Exclusive: One on One with Fergie

Cubs legend Ferguson Jenkins stopped by O'Brien Field (home of the Cubs Class-A affiliate Peoria Chiefs) on Thursday and Friday of last week to toss out the first pitch and sign autographs for fans while also promoting his charity, the Fergie Jenkins Foundation. Inside The Ivy had the chance to catch up with the Hall of Fame pitcher during his visit and to chat about baseball and his foundation.

"You guys want to know why I'm here," Jenkins joked early. "Because the major league club doesn't want me there."

Jokes aside, the 63-year-old Jenkins has some serious opinions on a lot of things relavent to the Cubs these days. When asked about the 2006 Cubs team, he offered mixed emotions.

"They've got a lot of work in front of them," he said. "It's going to take a lot of hard work. They've got to stay healthy. They've got to do a lot of things right. It's not that they can't do it, because they've got good coaches and a good manager. They're also playing in the best field in baseball in Wrigley Field, and I think they've got a good hitting ball club and are sound defensively."

Fergie added that he thinks Cubs rookie Sean Marshall has "got a good arm," but that Marshall, a 6'6" lefty who is 1-0 on the season with eight runs allowed in 9.1 innings, has "got to learn how to pitch."

Jenkins also stressed preparation as the key to his success in baseball. He speculated that pitching in the World Baseball Classic and the resulting lack of a full spring training is to blame for Carlos Zambrano's slow start.

In three starts, Zambrano's ERA is 4.86. He has walked 12 and surrendered four home runs in only 16.2 innings.

"I like Zambrano," Jenkins said, "but the thing that's hurt him right now is that he hasn't had spring training. That's the reason why I think he's not doing well. It's going to take him another couple weeks to catch up."

Jenkins also suggested that a short stint in the minor leagues may be the cause of the continuous injury problems plaguing Cubs phenom Mark Prior.

"I've always said that you ought to have at least a year to two years in the minor leagues," Jenkins said. "But Prior had almost no time there at all, so you couldn't really get a history of how his capabilities were and how his strength was."

In his prime, Jenkins was good for at or near 300 innings a season and at least 20 complete games a year. In 1971, the year he won the National League Cy Young Award, Fergie completed 30 of 39 starts and compiled 325 innings. Prior's career high is currently 211.1 innings pitched (2003), with less than a full year of minor league experience under his belt.

So what was Fergie's secret, and how did he avoid injury?

"I took care of myself," Jenkins answered. "Intestinal fortitude, knowing my body.
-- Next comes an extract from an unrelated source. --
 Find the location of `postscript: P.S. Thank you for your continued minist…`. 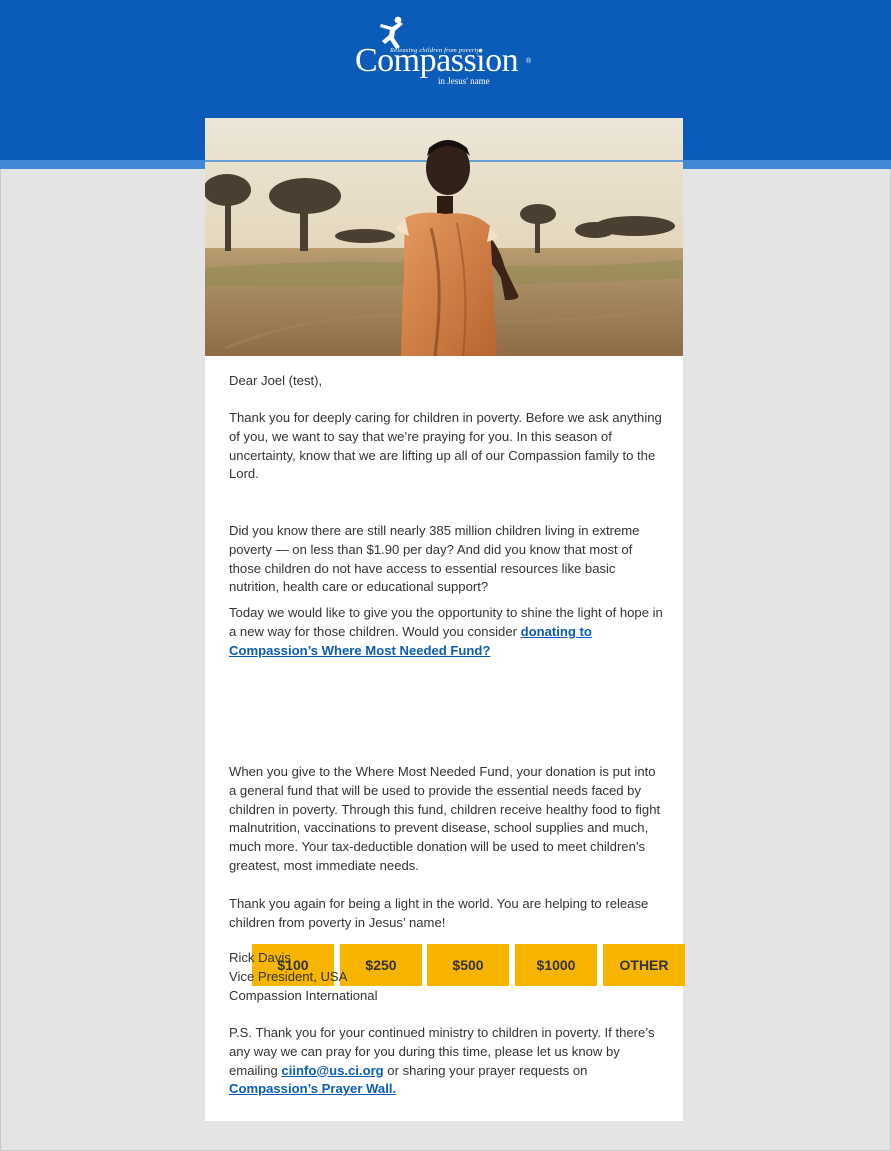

I always got myself in good shape. I was probably in shape before I went to spring training. I used to ice skate, used to play hockey and played a little basketball. I used to run a lot. Running I think is probably the most important part of keeping the core of your body strong. Your legs are the core of your body. Pitching is done with your arm and with your head. Young kids, they think that throwing 95-plus is going to get everybody out.

"But they're totally wrong," he continued with a laugh. "You can change speeds, you can throw 75 to 80 and then 92 or 93, but learning how to pitch didn't come overnight. I learned it playing winter ball and I learned it playing in the minor leagues. I won some 40 games in the minor leagues before they brought me up."

In addition to preparation and experience, Jenkins believes it is essential to keep pitch counts low, something Prior and fellow injured right-hander Kerry Wood notoriously struggle with.

"The more people you strike out, the more pitches you've got to throw," he said. "The game isn't all about strikeouts, it's about making the hitter hit the ball. You've got seven capable fellows behind you, so why not utilize them? You've got to be smart, and smarter than the hitter."

These days, Fergie's own life is about relaxation, family and his Ontario-based charitable foundation. Jenkins was the first Canadian-born player to reach the Baseball Hall of Fame in 1991.

"Oh, I'm relaxed," he said. "The wife and I live in the Phoenix area. I play golf and work on my foundation. I've got grandkids, so I see them all the time."

Jenkins started the Fergie Jenkins Foundation several years ago. The foundation supports several charities including: the Red Cross, the Canadian National Institute for the Blind, Special Olympics, the Juvenile Diabetes Research Foundation, and the YMCA.

"We do not turn down any charity that writes to our foundation wanting an item – like a dozen balls signed, a Cubs shirt, an autographed bat – if they want to raise money," he said.